We turned on our Ruhmkorff devices and went along a coral shoal in the process of forming, which, given time, will someday close off this whole part of the Indian Ocean. Our path was bordered by hopelessly tangled bushes, formed from snarls of shrubs all covered with little star–shaped, white–streaked flowers. Only, contrary to plants on shore, these tree forms become attached to rocks on the seafloor by heading from top to bottom.

Our lights produced a thousand delightful effects while playing over these brightly colored boughs. I fancied I saw these cylindrical, membrane–filled tubes trembling beneath the water’s undulations. I was tempted to gather their fresh petals, which were adorned with delicate tentacles, some newly in bloom, others barely opened, while nimble fish with fluttering fins brushed past them like flocks of birds. But if my hands came near the moving flowers of these sensitive, lively creatures, an alarm would instantly sound throughout the colony. The white petals retracted into their red sheaths, the flowers vanished before my eyes, and the bush changed into a chunk of stony nipples.

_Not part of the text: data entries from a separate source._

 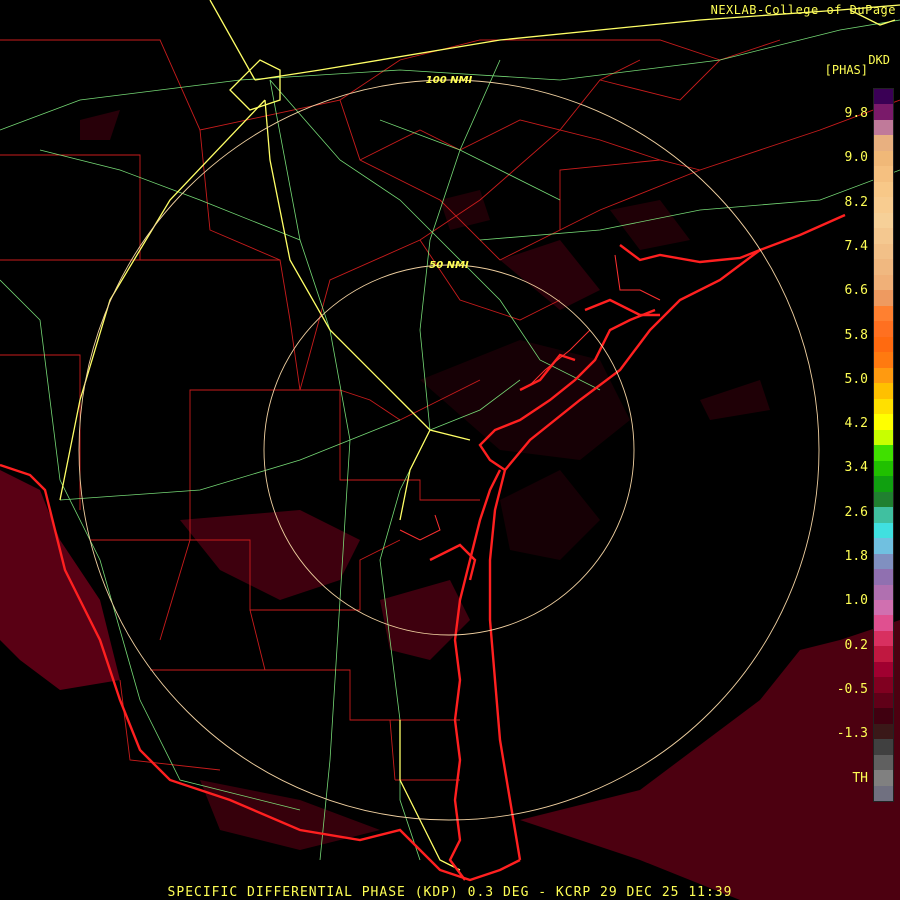 I want to click on range-ring-label-50: 50 NMI, so click(x=449, y=266).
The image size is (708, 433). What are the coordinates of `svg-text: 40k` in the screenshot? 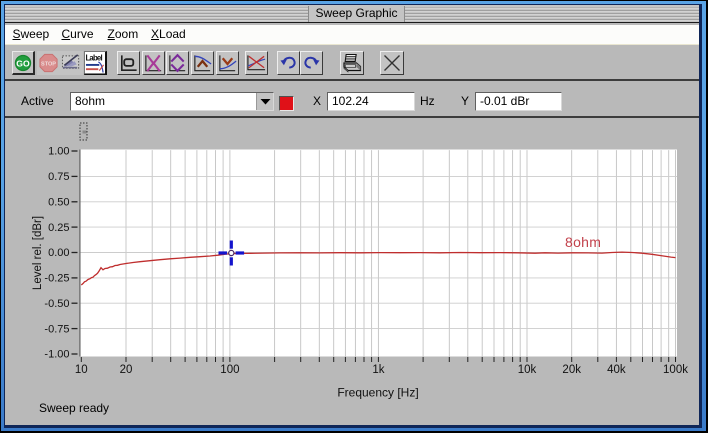 It's located at (616, 370).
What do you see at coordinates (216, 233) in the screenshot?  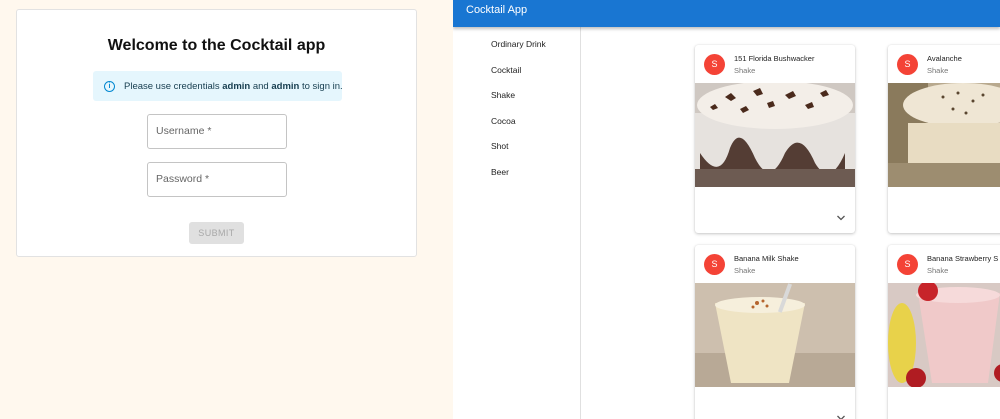 I see `submit-button: SUBMIT` at bounding box center [216, 233].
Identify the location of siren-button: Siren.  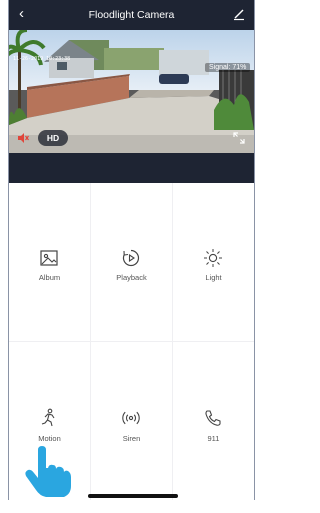
(132, 421).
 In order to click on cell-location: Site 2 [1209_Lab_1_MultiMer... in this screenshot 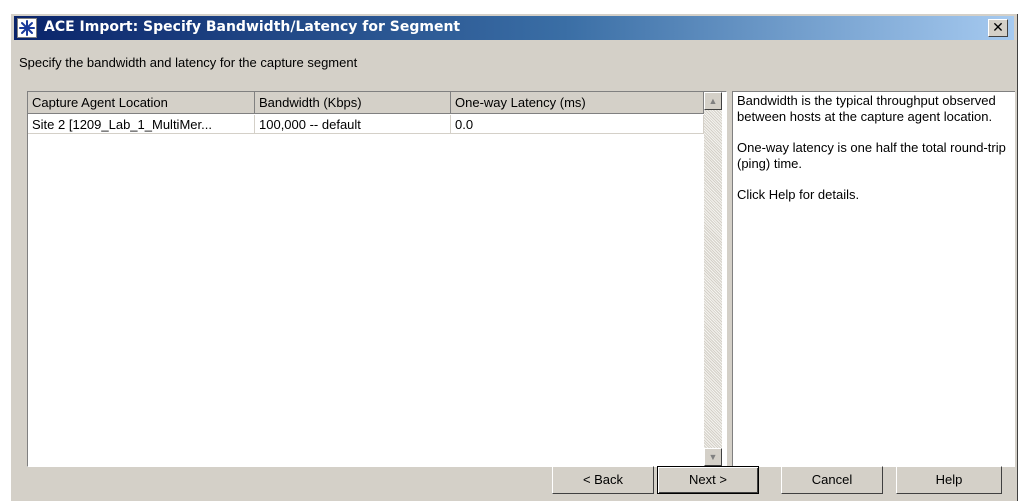, I will do `click(142, 124)`.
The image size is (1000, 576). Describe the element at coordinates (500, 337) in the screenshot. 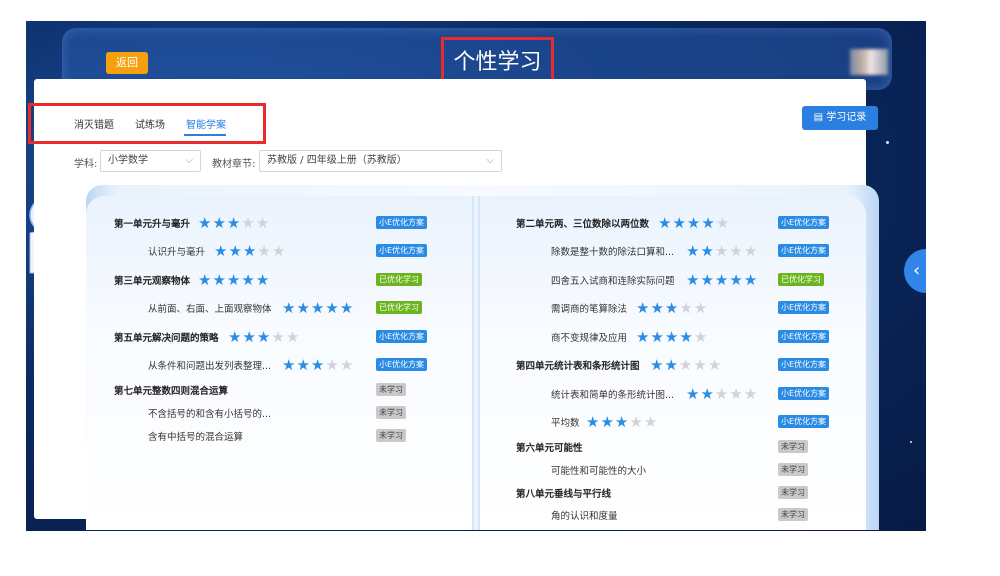

I see `lesson-row: 商不变规律及应用 ★★★★★ 小E优化方案` at that location.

Sheer chance had placed me in the presence of the most valuable specimens of this zoophyte. This coral was the equal of those fished up from the Mediterranean off the Barbary Coast or the shores of France and Italy. With its bright colors, it lived up to those poetic names of blood flower and blood foam that the industry confers on its finest exhibits. Coral sells for as much as ₣500 per kilogram, and in this locality the liquid strata hid enough to make the fortunes of a whole host of coral fishermen. This valuable substance often merges with other polyparies, forming compact, hopelessly tangled units known as “macciota,” and I noted some wonderful pink samples of this coral.

But as the bushes shrank, the tree forms magnified. Actual petrified thickets and long alcoves from some fantastic school of architecture kept opening up before our steps. Captain Nemo entered beneath a dark gallery whose gentle slope took us to a depth of 100 meters. The light from our glass coils produced magical effects at times, lingering on the wrinkled roughness of some natural arch, or some overhang suspended like a chandelier, which our lamps flecked with fiery sparks. Amid these shrubs of precious coral, I observed other polyps no less unusual: melita coral, rainbow coral with jointed outgrowths, then a few tufts of genus Corallina, some green and others red, actually a type of seaweed encrusted with limestone salts, which, after long disputes, naturalists have finally placed in the vegetable kingdom. But as one intellectual has remarked, “Here, perhaps, is the actual point where life rises humbly out of slumbering stone, but without breaking away from its crude starting point.”

Finally, after two hours of walking, we reached a depth of about 300 meters, in other words, the lowermost limit at which coral can begin to form. But here it was no longer some isolated bush or a modest grove of low timber. It was an immense forest, huge mineral vegetation, enormous petrified trees linked by garlands of elegant hydras from the genus Plumularia, those tropical creepers of the sea, all decked out in shades and gleams. We passed freely under their lofty boughs, lost up in the shadows of the waves, while at our feet organ–pipe coral, stony coral, star coral, fungus coral, and sea anemone from the genus Caryophylia formed a carpet of flowers all strewn with dazzling gems.